● Task directions:
The word "Viewport" may appear in lines of the data; say how many such lines there are, with nothing beyond the number.

[Stored items]
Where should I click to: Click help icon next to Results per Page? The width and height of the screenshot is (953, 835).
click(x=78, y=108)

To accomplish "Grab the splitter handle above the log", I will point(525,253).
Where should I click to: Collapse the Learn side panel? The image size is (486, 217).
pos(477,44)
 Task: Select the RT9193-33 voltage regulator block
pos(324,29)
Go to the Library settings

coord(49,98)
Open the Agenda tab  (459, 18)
--
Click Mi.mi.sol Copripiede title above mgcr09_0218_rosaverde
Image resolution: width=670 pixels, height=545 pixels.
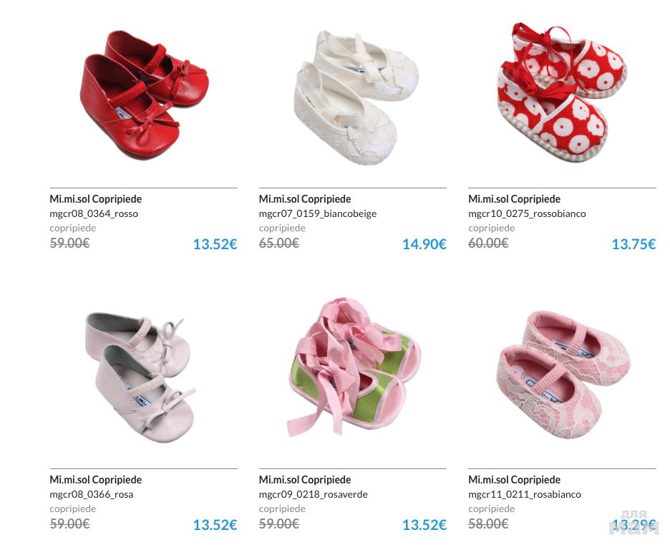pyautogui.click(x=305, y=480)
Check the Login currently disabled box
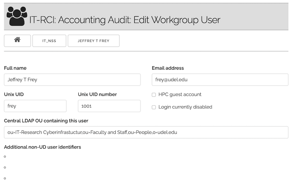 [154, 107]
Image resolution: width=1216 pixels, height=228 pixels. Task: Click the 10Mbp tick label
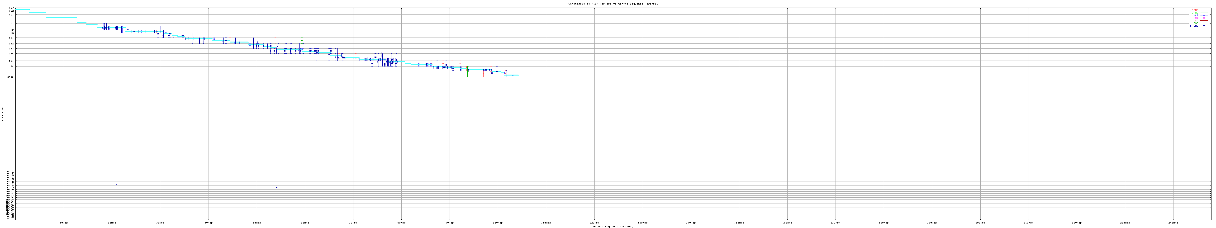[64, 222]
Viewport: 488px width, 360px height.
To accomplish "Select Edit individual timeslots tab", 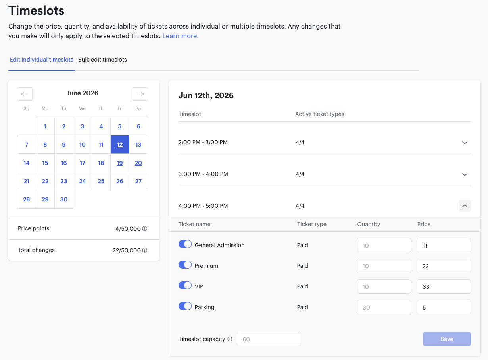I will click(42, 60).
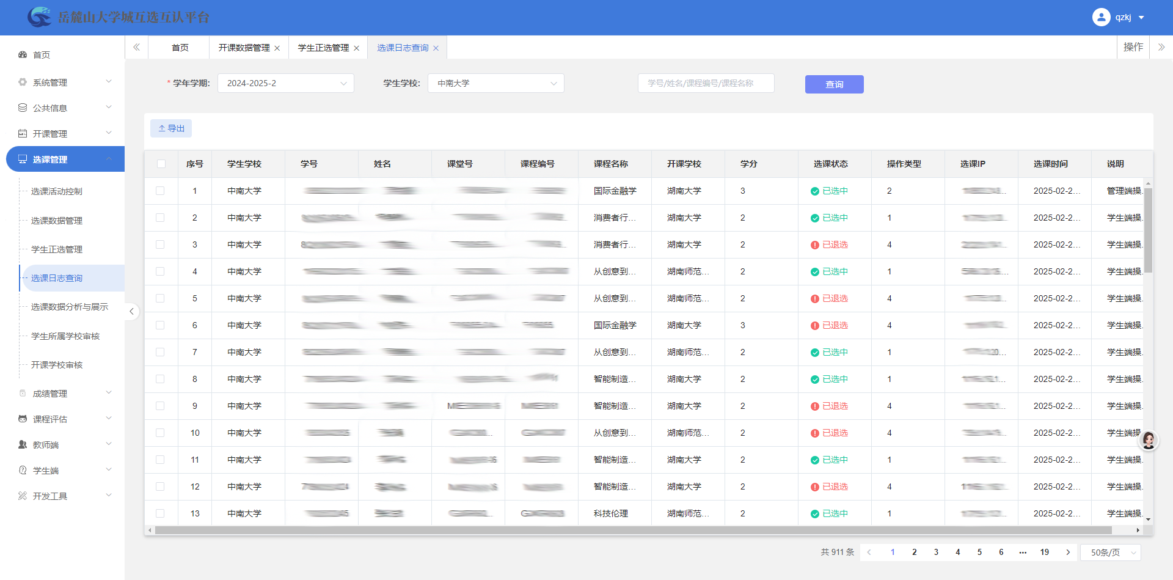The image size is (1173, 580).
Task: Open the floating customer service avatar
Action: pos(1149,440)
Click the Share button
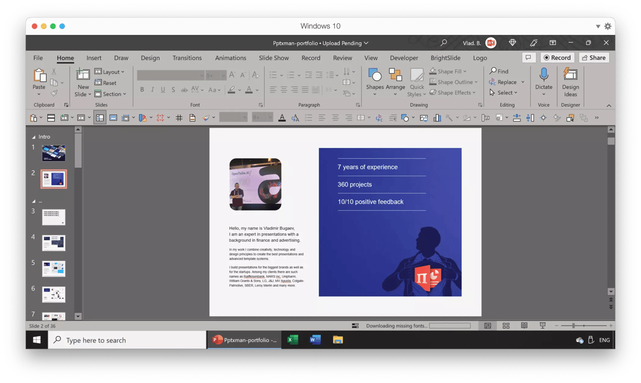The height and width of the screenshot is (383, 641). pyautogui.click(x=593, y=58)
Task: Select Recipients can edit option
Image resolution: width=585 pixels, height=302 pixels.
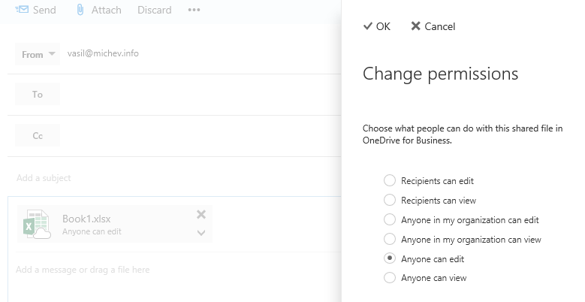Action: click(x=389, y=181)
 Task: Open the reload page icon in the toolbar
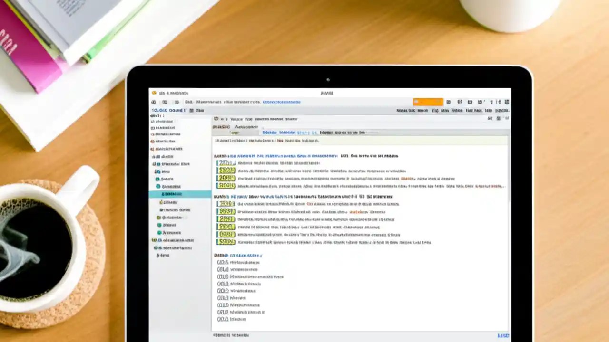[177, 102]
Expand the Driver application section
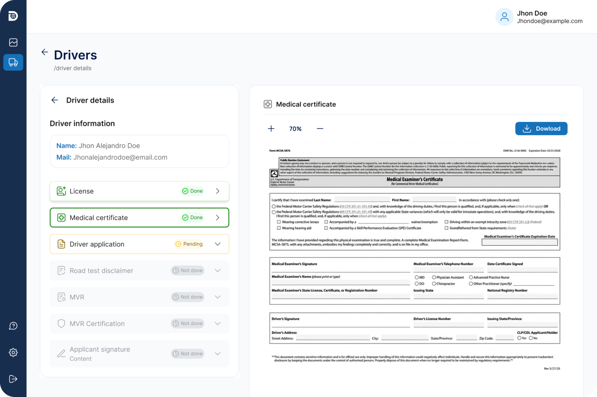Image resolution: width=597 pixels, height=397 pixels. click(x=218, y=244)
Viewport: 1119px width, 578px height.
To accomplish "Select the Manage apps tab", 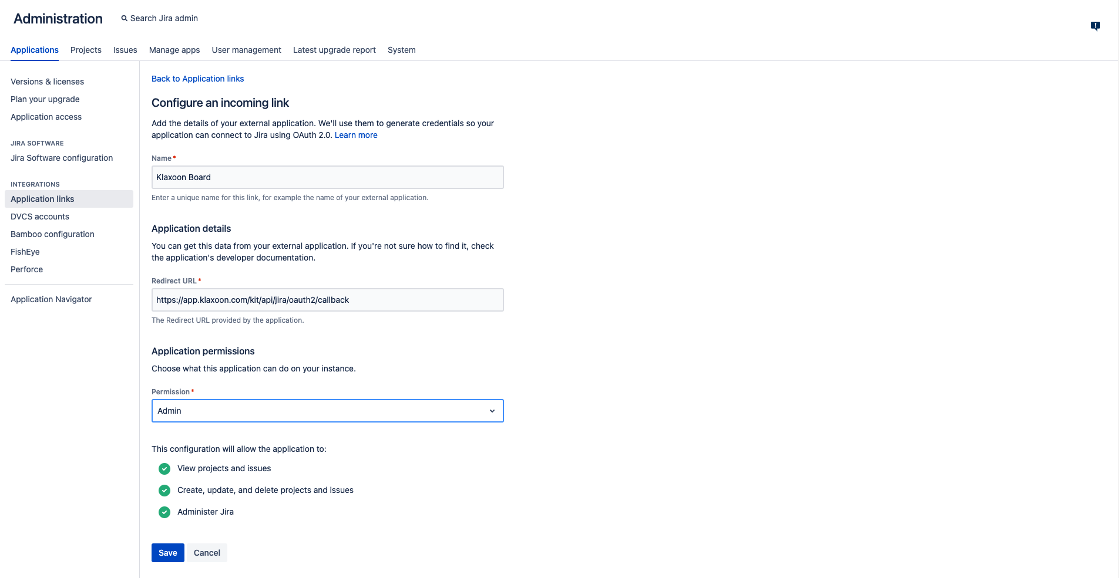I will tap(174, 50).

● Response:
2